Et puis, il y a la Mauras College of Dentistry, l’université de Technologie et quelques autres encore qui accueillent des étrangers. Dans deux ou trois ans, il y aura une plus grande diversité de cours, plus d’accent sur la recherche, beaucoup d’acteurs dans le privé et dans le public, un taux d’inscription d’étudiants mauriciens de 50 à 60 %, et quelques milliers d’étudiants étrangers.

? Ne croyez-vous pas qu’en offrant autant de places à des étrangers dans notre pays, cela va limiter la place des étudiants mauriciens ?

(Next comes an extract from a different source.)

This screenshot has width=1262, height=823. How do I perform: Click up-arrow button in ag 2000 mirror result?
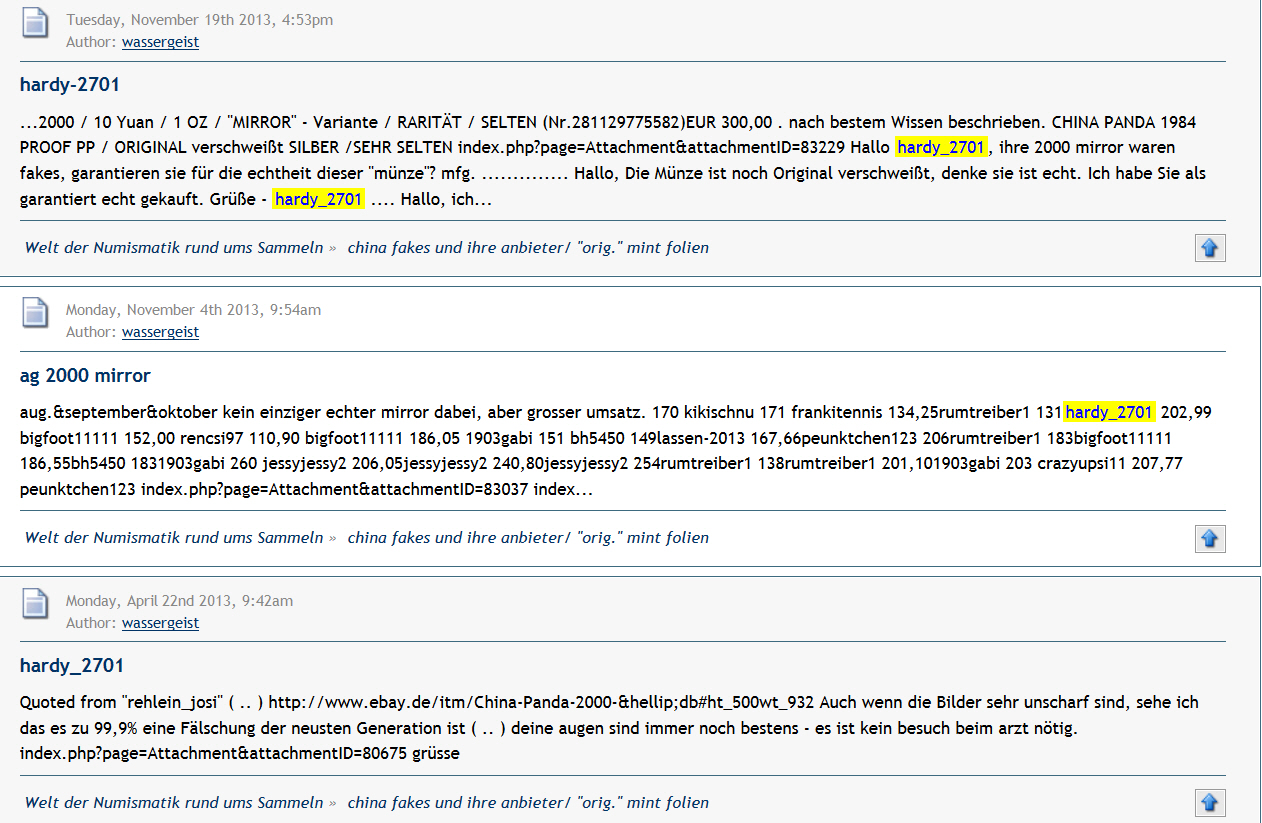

Je ne le crois pas. D’ailleurs, si je prends l’exemple de deux ou trois institutions qui offrent des diplômes en médecine chez nous, le permis qui leur a été accordé par le gouvernement mauricien stipule qu’il y a un minimum de Mauriciens qui doivent être admis. À l’école dentaire de Mauras par exemple, il doit y avoir un minimum de 20 % de Mauriciens. Au fait, moi, je vois cela d’une autre façon : si par exemple demain une école d’architecture privée s’implante à Maurice, cela donne une opportunité aux Mauriciens de suivre des cours qui ne sont pas offerts dans les institutions publiques, et cela sans avoir à quitter son pays. De plus, les institutions additionnelles permettront aux Mauriciens d’avoir un plus large choix. En plus, la compétition entre les institutions leur sera bénéfique.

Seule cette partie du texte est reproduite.